====== Text block

Pay Follows Earnings Pay Line

Contract Pay may follow the same pay line of the Contract Earnings. In order to maintain the same BusinessPlus Contract ID when the pay line data changes mid contract (typically GL information), set common code HRPY/CNTRCTIDAssociated Description 2 to "PAY FOLLOWS EARNINGS." The HR pay assignment will do additional calculations and write out the escrow amount* and the moved escrow amount**, to specified Misc Value fields on the HR pay assignment.

Escrow amount: This is the escrow amount that will follow the pay line and is written to a Misc Value field on the HR Pay assignment page. It is specified in Associated Value 3 of the HRPY/CNTRCTIDcommon code and defaults to Misc Value field 5 of HR pay assignment.
Moved escrow amount: This is the amount of escrow that has been moved from the pay line and is to be paid on another pay line. The amount will be written to a Misc Value field on the HR Pay assignment page. It is specified in Associated Value 4 of the HRPY/CNTRCTIDcommon code and defaults to Misc Value field 4.

============

→ **Your instructions**
Return the Pay Follows Earnings text in full, word for word. You can ignore the data that comes after this text.

====== Excerpted records

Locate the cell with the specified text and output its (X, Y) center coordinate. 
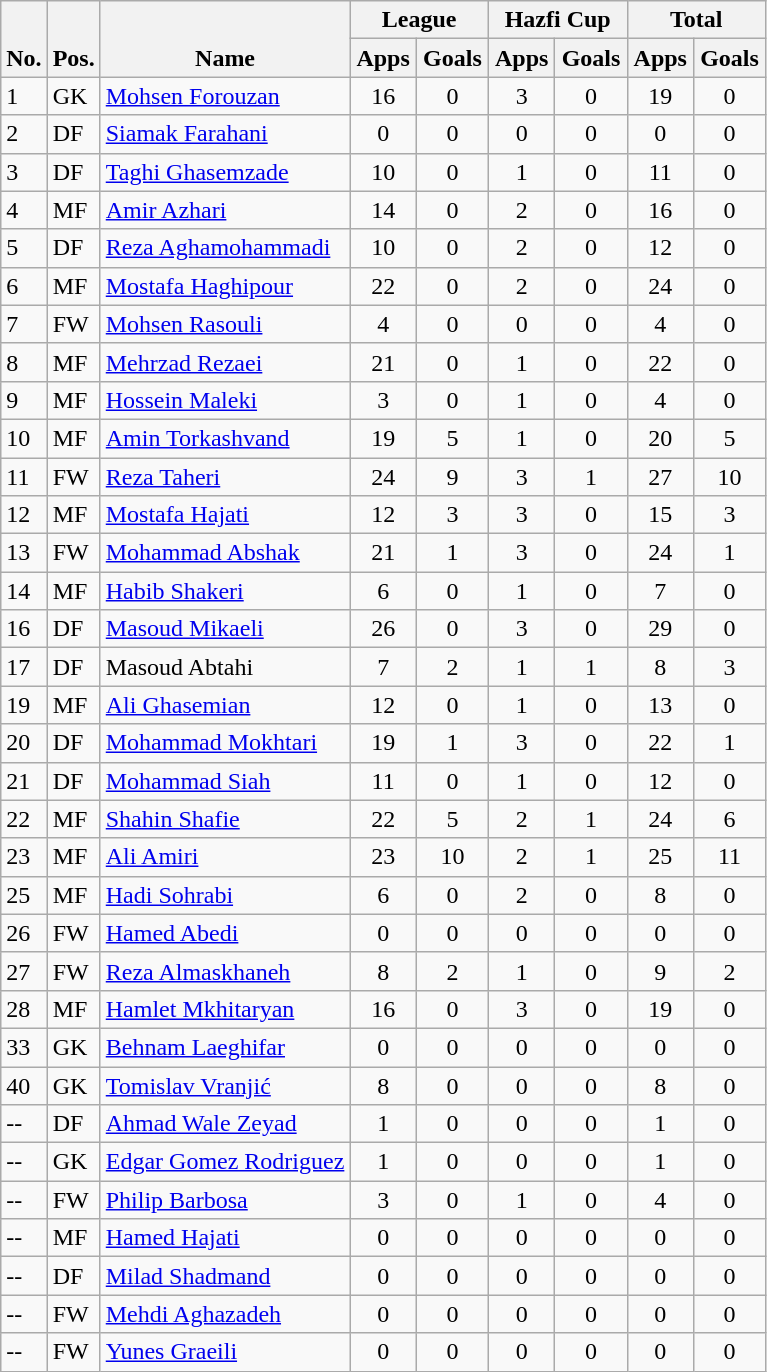
Ahmad Wale Zeyad (225, 1124)
28 (24, 1009)
Mohsen Forouzan (225, 96)
Mohammad Mokhtari (225, 743)
Taghi Ghasemzade (225, 172)
Mehrzad Rezaei (225, 362)
League (420, 20)
Mostafa Hajati (225, 515)
Hamed Abedi (225, 933)
Reza Almaskhaneh (225, 971)
Mohsen Rasouli (225, 324)
Mohammad Siah (225, 781)
Hossein Maleki (225, 400)
Siamak Farahani (225, 134)
40 (24, 1085)
Mohammad Abshak (225, 553)
Hamlet Mkhitaryan (225, 1009)
33 (24, 1047)
Ali Amiri (225, 857)
Habib Shakeri (225, 591)
15 (660, 515)
No. (24, 39)
Ali Ghasemian (225, 705)
Hadi Sohrabi (225, 895)
Edgar Gomez Rodriguez (225, 1162)
Philip Barbosa (225, 1200)
Amin Torkashvand (225, 438)
Shahin Shafie (225, 819)
Reza Taheri (225, 477)
Reza Aghamohammadi (225, 248)
Hamed Hajati (225, 1238)
Masoud Abtahi (225, 667)
Masoud Mikaeli (225, 629)
17 (24, 667)
Milad Shadmand (225, 1276)
Pos. (74, 39)
Mehdi Aghazadeh (225, 1314)
Amir Azhari (225, 210)
Behnam Laeghifar (225, 1047)
Mostafa Haghipour (225, 286)
29 (660, 629)
Name (225, 39)
Hazfi Cup (558, 20)
Total (696, 20)
Yunes Graeili (225, 1352)
Tomislav Vranjić (225, 1085)
Capture the cell that displays the provided text and extract its [X, Y] central coordinate. 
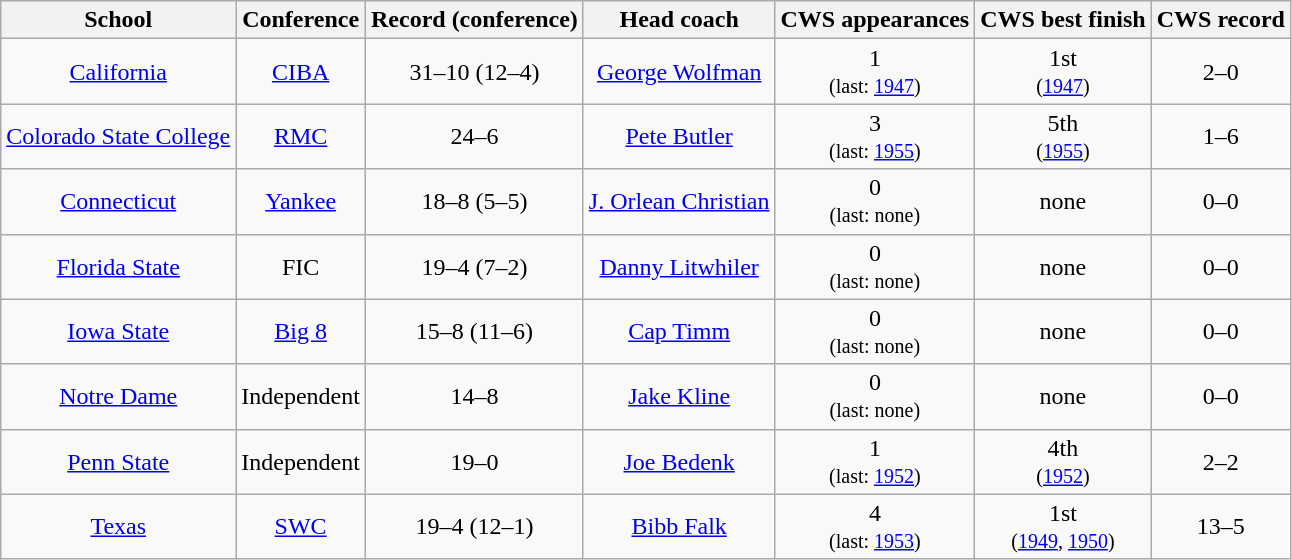
19–4 (12–1) [474, 526]
13–5 [1220, 526]
SWC [301, 526]
Texas [118, 526]
Big 8 [301, 332]
Connecticut [118, 202]
George Wolfman [679, 72]
Bibb Falk [679, 526]
Florida State [118, 266]
CWS appearances [875, 20]
14–8 [474, 396]
2–2 [1220, 462]
2–0 [1220, 72]
18–8 (5–5) [474, 202]
4th(1952) [1063, 462]
1(last: 1947) [875, 72]
Joe Bedenk [679, 462]
CIBA [301, 72]
5th(1955) [1063, 136]
3(last: 1955) [875, 136]
School [118, 20]
CWS best finish [1063, 20]
Yankee [301, 202]
15–8 (11–6) [474, 332]
Record (conference) [474, 20]
CWS record [1220, 20]
1st(1949, 1950) [1063, 526]
RMC [301, 136]
1st(1947) [1063, 72]
Colorado State College [118, 136]
FIC [301, 266]
Penn State [118, 462]
19–4 (7–2) [474, 266]
19–0 [474, 462]
J. Orlean Christian [679, 202]
Notre Dame [118, 396]
1(last: 1952) [875, 462]
24–6 [474, 136]
California [118, 72]
Danny Litwhiler [679, 266]
Cap Timm [679, 332]
Conference [301, 20]
Head coach [679, 20]
1–6 [1220, 136]
Pete Butler [679, 136]
Iowa State [118, 332]
Jake Kline [679, 396]
31–10 (12–4) [474, 72]
4(last: 1953) [875, 526]
Capture the cell that displays the provided text and extract its [x, y] central coordinate. 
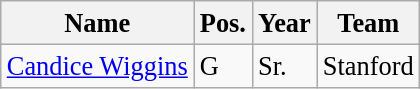
G [223, 66]
Year [284, 22]
Pos. [223, 22]
Sr. [284, 66]
Stanford [368, 66]
Name [98, 22]
Team [368, 22]
Candice Wiggins [98, 66]
Extract the [x, y] coordinate from the center of the cell holding the provided text.  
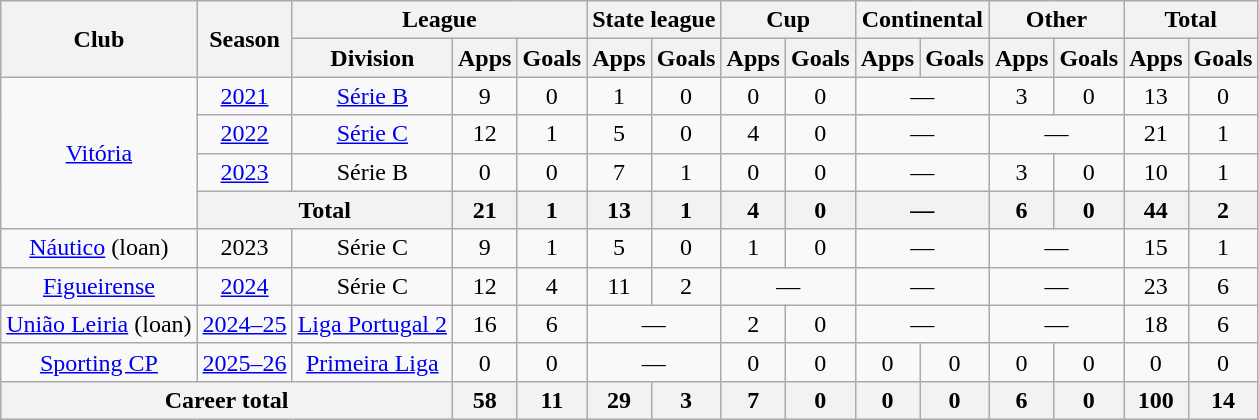
União Leiria (loan) [99, 324]
2021 [244, 96]
29 [619, 400]
Career total [227, 400]
100 [1156, 400]
Primeira Liga [372, 362]
Náutico (loan) [99, 248]
League [440, 20]
Cup [788, 20]
2024–25 [244, 324]
15 [1156, 248]
2024 [244, 286]
16 [485, 324]
Season [244, 39]
44 [1156, 210]
Division [372, 58]
14 [1223, 400]
18 [1156, 324]
Figueirense [99, 286]
2025–26 [244, 362]
10 [1156, 172]
Liga Portugal 2 [372, 324]
23 [1156, 286]
Sporting CP [99, 362]
Continental [922, 20]
Other [1056, 20]
State league [654, 20]
2022 [244, 134]
Club [99, 39]
58 [485, 400]
Vitória [99, 153]
Scan for the cell matching the given text and deliver its [X, Y] coordinate at center. 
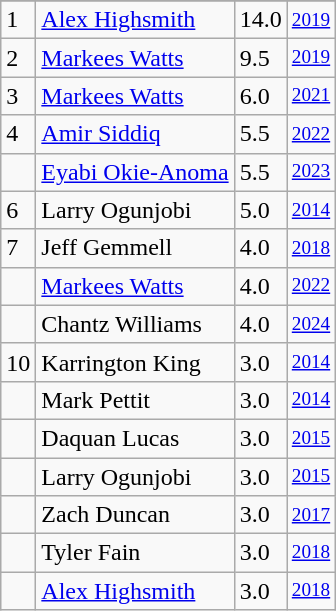
Eyabi Okie-Anoma [135, 172]
Karrington King [135, 362]
Daquan Lucas [135, 438]
3 [18, 96]
7 [18, 248]
Mark Pettit [135, 400]
10 [18, 362]
Amir Siddiq [135, 134]
Jeff Gemmell [135, 248]
5.0 [260, 210]
2024 [311, 324]
6 [18, 210]
2023 [311, 172]
4 [18, 134]
2017 [311, 515]
14.0 [260, 20]
Chantz Williams [135, 324]
1 [18, 20]
Zach Duncan [135, 515]
2 [18, 58]
6.0 [260, 96]
2021 [311, 96]
9.5 [260, 58]
Tyler Fain [135, 553]
Return [X, Y] of the center of cell containing provided text 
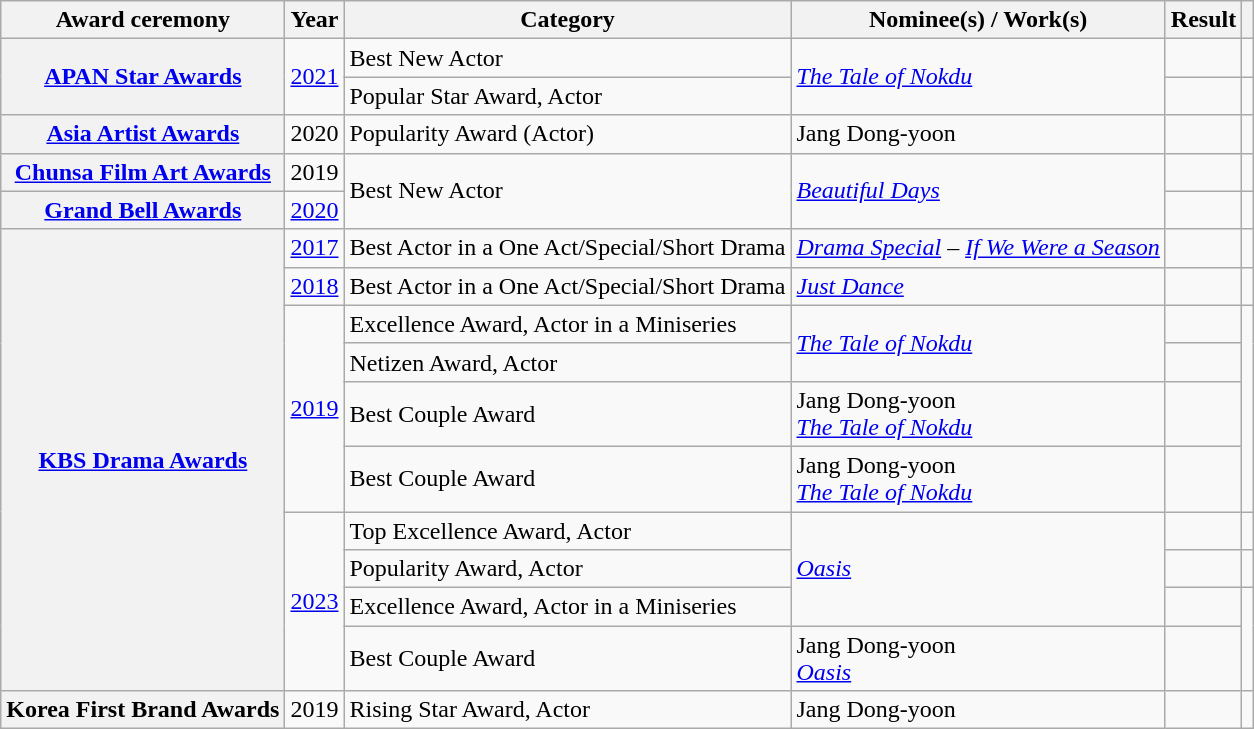
2017 [314, 248]
Nominee(s) / Work(s) [978, 20]
2021 [314, 77]
Asia Artist Awards [143, 134]
Oasis [978, 569]
Popularity Award, Actor [568, 569]
Top Excellence Award, Actor [568, 531]
Korea First Brand Awards [143, 710]
2018 [314, 286]
Drama Special – If We Were a Season [978, 248]
Grand Bell Awards [143, 210]
Rising Star Award, Actor [568, 710]
Jang Dong-yoon Oasis [978, 658]
Beautiful Days [978, 191]
APAN Star Awards [143, 77]
Netizen Award, Actor [568, 362]
Result [1203, 20]
Category [568, 20]
Chunsa Film Art Awards [143, 172]
Award ceremony [143, 20]
KBS Drama Awards [143, 460]
Year [314, 20]
Popularity Award (Actor) [568, 134]
2023 [314, 602]
Just Dance [978, 286]
Popular Star Award, Actor [568, 96]
Pinpoint the cell where the given text exists, returning its [x, y] midpoint coordinate. 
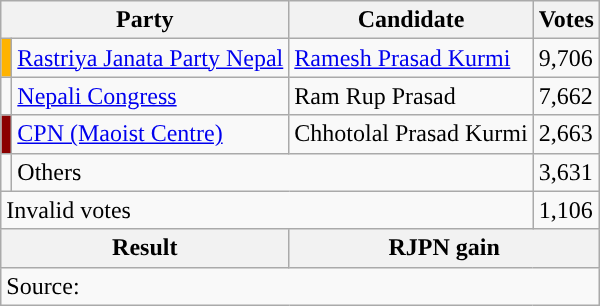
Chhotolal Prasad Kurmi [411, 134]
9,706 [566, 58]
2,663 [566, 134]
Votes [566, 20]
Source: [300, 286]
RJPN gain [444, 248]
7,662 [566, 96]
CPN (Maoist Centre) [150, 134]
Result [145, 248]
Ramesh Prasad Kurmi [411, 58]
Rastriya Janata Party Nepal [150, 58]
Invalid votes [267, 210]
Ram Rup Prasad [411, 96]
Nepali Congress [150, 96]
Party [145, 20]
Others [272, 172]
3,631 [566, 172]
Candidate [411, 20]
1,106 [566, 210]
Find where the given text appears and provide that cell's center as (X, Y) coordinate. 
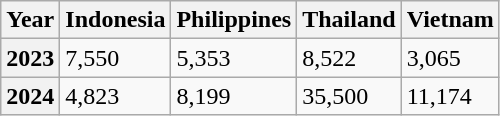
3,065 (450, 58)
11,174 (450, 96)
8,522 (349, 58)
5,353 (234, 58)
35,500 (349, 96)
Year (30, 20)
Philippines (234, 20)
7,550 (116, 58)
8,199 (234, 96)
2024 (30, 96)
Vietnam (450, 20)
2023 (30, 58)
Thailand (349, 20)
Indonesia (116, 20)
4,823 (116, 96)
Return [x, y] of the center of cell containing provided text 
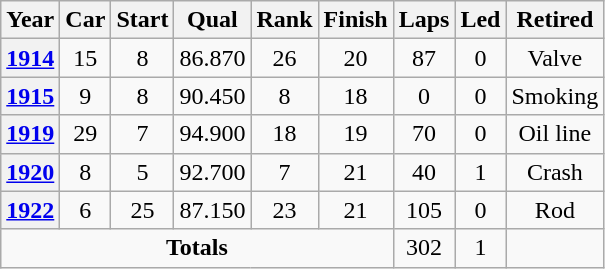
90.450 [212, 96]
Rod [555, 210]
Smoking [555, 96]
Crash [555, 172]
87 [424, 58]
87.150 [212, 210]
6 [86, 210]
25 [142, 210]
Start [142, 20]
302 [424, 248]
40 [424, 172]
15 [86, 58]
1915 [30, 96]
Valve [555, 58]
9 [86, 96]
Totals [197, 248]
19 [356, 134]
1919 [30, 134]
1920 [30, 172]
5 [142, 172]
1922 [30, 210]
105 [424, 210]
Led [480, 20]
Car [86, 20]
70 [424, 134]
20 [356, 58]
Rank [284, 20]
Qual [212, 20]
29 [86, 134]
23 [284, 210]
Finish [356, 20]
26 [284, 58]
94.900 [212, 134]
1914 [30, 58]
Oil line [555, 134]
Laps [424, 20]
86.870 [212, 58]
Retired [555, 20]
92.700 [212, 172]
Year [30, 20]
Identify which cell holds the provided text, then report its (X, Y) central coordinate. 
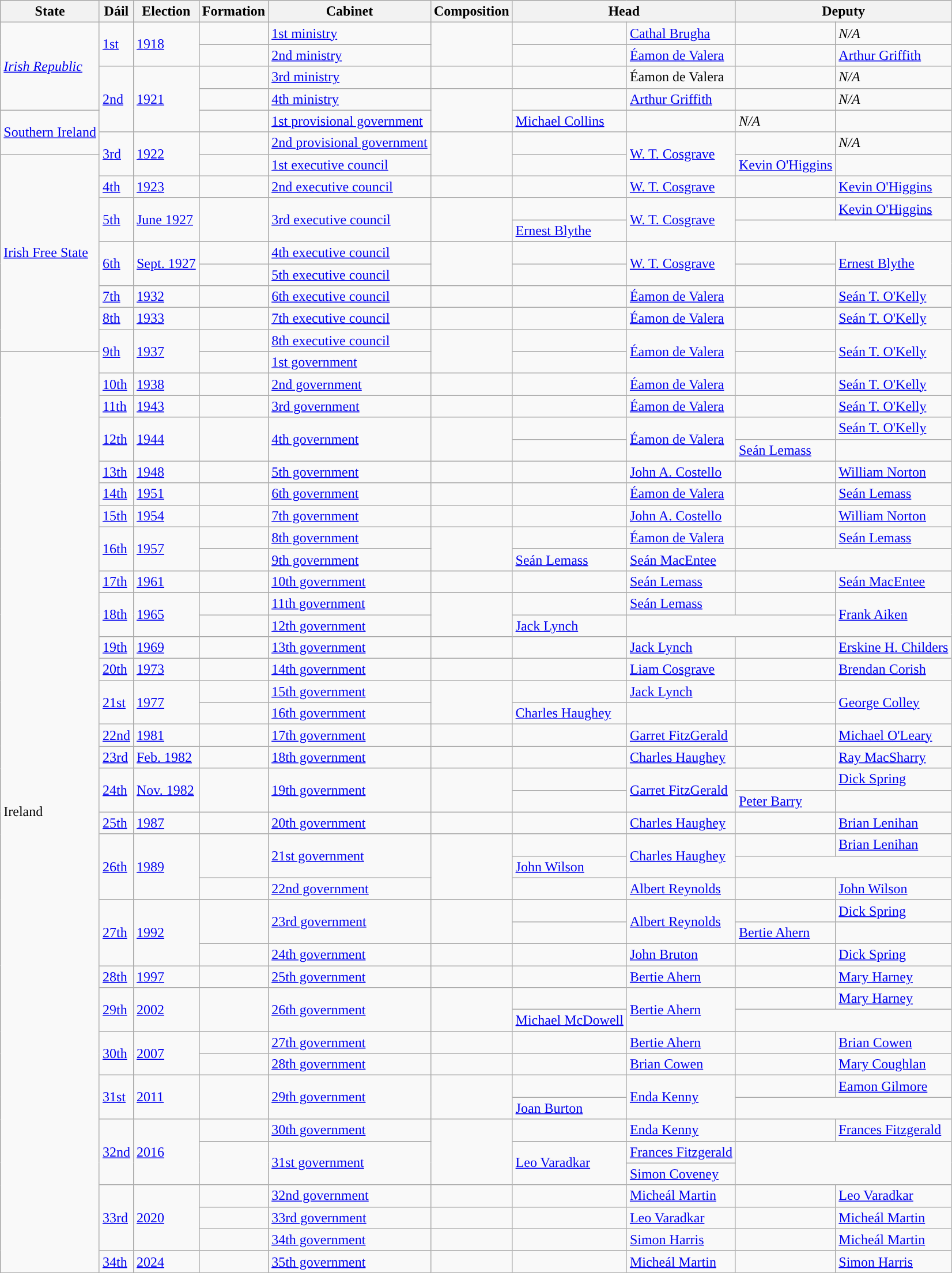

============

→ **Result of the task**
Pay Follows Earnings Pay Line

Contract Pay may follow the same pay line of the Contract Earnings. In order to maintain the same BusinessPlus Contract ID when the pay line data changes mid contract (typically GL information), set common code HRPY/CNTRCTIDAssociated Description 2 to "PAY FOLLOWS EARNINGS." The HR pay assignment will do additional calculations and write out the escrow amount* and the moved escrow amount**, to specified Misc Value fields on the HR pay assignment.

Escrow amount: This is the escrow amount that will follow the pay line and is written to a Misc Value field on the HR Pay assignment page. It is specified in Associated Value 3 of the HRPY/CNTRCTIDcommon code and defaults to Misc Value field 5 of HR pay assignment.
Moved escrow amount: This is the amount of escrow that has been moved from the pay line and is to be paid on another pay line. The amount will be written to a Misc Value field on the HR Pay assignment page. It is specified in Associated Value 4 of the HRPY/CNTRCTIDcommon code and defaults to Misc Value field 4.